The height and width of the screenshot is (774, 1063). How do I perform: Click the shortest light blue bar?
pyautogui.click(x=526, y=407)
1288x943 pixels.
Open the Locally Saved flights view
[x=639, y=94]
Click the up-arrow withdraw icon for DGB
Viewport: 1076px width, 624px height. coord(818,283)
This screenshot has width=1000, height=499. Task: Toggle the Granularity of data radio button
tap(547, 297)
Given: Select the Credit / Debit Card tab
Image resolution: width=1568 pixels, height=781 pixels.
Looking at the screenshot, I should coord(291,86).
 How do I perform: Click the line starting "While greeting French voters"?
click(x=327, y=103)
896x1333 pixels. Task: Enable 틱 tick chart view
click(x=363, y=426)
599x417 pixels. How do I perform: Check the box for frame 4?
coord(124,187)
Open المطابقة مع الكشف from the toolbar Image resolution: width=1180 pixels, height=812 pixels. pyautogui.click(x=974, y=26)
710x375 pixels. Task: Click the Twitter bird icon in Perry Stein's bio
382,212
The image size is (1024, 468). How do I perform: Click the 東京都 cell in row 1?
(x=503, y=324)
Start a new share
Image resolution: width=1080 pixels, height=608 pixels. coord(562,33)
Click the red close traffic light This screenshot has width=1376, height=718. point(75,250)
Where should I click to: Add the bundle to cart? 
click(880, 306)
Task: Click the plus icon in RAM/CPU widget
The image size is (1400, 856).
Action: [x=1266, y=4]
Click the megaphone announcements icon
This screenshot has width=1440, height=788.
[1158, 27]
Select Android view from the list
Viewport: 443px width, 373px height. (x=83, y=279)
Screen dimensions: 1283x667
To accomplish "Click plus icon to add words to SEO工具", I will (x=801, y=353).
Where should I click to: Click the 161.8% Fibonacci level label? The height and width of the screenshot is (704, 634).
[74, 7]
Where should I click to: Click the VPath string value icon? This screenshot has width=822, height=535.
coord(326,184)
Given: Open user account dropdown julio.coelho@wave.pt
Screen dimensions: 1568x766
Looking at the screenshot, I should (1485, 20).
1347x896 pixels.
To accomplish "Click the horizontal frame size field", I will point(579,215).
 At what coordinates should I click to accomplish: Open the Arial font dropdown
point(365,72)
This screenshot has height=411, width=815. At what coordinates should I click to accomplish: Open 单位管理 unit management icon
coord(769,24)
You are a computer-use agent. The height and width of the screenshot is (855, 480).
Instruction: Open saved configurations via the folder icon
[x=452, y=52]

# # # # #

WHAT IS NEEDED -
Transcribe nothing except the lines from the one with "1347x896 pixels." through the end of the data above, each exactly as it appears.

YOUR RESPONSE -
1347x896 pixels.
To accomplish "Click the horizontal frame size field", I will point(579,215).
 At what coordinates should I click to accomplish: Open the Arial font dropdown
point(365,72)
This screenshot has height=411, width=815. At what coordinates should I click to accomplish: Open 单位管理 unit management icon
coord(769,24)
You are a computer-use agent. The height and width of the screenshot is (855, 480).
Instruction: Open saved configurations via the folder icon
[x=452, y=52]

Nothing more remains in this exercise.